Yesterday in acting class I had a bit of a breakthrough. My teacher, Steve, has been trying to make me realize that acting doesn't necessarily equate to a change in my being. For those of you who have never taken an acting class it basically translates into: "Just be yourself....and don't get caught 'acting'". Now, I LOVE to chew scenery, I LOVE to ham it up, I LOVE to "give" a performance and I LOVE to show of my largess up there.
But sometimes that is just not needed, and some other times, its just plain detrimental to the performance. I overcame my affectations by speaking to my wife in that manner. In a high falutin' way I would talk to hear about my day and ask her about hers, prancing around like a Shakespearean clown. (Totally true). And you know what? It was really really really weird. No one talks like that. I used that disconnect from reality as a baseline to know what I DON'T want to achieve.
If I can have that energy, that veracity simmering just below the surface but be loosey goosey (for lack of a more descriptive term) I can find some serious success. Nothing would make me feel better than if I found success as an actor.
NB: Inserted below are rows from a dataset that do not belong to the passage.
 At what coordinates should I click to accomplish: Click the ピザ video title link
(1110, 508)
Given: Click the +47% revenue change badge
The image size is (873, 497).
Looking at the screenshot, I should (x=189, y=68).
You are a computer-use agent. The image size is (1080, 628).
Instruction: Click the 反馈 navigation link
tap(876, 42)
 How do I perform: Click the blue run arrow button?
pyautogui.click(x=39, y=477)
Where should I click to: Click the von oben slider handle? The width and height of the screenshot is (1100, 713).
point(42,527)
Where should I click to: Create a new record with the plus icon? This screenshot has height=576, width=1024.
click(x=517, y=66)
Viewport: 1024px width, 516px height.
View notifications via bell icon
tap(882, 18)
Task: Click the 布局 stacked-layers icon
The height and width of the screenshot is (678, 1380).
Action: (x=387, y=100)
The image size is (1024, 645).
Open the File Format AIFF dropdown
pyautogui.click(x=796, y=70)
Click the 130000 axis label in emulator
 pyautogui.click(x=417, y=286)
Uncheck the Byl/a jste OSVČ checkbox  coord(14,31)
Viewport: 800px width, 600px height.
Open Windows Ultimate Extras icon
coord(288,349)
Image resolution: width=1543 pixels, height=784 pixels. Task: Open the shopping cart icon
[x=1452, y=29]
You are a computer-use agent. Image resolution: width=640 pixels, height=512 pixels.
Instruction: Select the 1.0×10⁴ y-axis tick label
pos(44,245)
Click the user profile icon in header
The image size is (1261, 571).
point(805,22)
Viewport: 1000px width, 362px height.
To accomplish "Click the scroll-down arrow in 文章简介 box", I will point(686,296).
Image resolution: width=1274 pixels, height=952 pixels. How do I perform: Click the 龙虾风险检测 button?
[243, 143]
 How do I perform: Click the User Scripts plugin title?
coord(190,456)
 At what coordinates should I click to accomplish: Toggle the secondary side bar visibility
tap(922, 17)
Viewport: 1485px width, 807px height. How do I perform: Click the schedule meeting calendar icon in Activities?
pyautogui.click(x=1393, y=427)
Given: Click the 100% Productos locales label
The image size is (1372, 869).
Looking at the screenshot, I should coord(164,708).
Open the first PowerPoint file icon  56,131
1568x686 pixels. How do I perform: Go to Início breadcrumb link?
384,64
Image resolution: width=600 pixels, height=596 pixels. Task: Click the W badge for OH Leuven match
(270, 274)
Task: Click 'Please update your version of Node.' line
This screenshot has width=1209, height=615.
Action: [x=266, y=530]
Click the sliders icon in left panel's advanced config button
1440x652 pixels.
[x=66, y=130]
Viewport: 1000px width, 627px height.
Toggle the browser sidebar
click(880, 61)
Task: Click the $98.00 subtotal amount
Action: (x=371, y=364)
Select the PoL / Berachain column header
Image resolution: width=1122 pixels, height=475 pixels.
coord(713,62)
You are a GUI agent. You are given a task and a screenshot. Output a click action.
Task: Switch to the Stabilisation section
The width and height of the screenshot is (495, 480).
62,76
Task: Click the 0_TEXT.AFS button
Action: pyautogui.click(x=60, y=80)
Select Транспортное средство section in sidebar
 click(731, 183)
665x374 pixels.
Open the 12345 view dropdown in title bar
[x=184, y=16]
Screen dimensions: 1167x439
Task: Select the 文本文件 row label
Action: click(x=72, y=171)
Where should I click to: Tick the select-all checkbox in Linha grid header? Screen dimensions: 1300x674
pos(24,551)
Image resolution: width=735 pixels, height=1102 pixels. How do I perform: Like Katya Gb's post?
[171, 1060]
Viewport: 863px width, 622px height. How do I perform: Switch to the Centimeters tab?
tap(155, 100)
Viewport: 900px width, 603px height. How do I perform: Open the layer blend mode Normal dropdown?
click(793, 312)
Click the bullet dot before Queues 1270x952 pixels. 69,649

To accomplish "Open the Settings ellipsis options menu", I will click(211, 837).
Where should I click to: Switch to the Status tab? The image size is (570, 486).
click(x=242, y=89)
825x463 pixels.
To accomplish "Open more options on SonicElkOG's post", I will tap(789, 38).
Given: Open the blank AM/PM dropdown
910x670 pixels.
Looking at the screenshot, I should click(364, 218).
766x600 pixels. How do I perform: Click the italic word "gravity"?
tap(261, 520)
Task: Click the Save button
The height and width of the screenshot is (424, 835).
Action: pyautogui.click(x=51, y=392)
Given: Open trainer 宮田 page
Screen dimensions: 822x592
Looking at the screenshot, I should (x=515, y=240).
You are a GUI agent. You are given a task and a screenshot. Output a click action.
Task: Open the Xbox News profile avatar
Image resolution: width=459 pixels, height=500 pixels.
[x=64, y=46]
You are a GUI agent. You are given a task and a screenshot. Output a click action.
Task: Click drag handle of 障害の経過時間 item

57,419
So anyway, Steve told me that I have now "found my neutral". I can get to that place rather quickly and, if nothing else, people will never "catch me acting." Which is half of the struggle. He told me, and I have to agree (no, really, resistance is futile with this guy) that my natural self is expressive enough....it's engaging enough and I don't have to ham it up, I don't have to "comment on my lines" after I say them.
I feel really great about last night.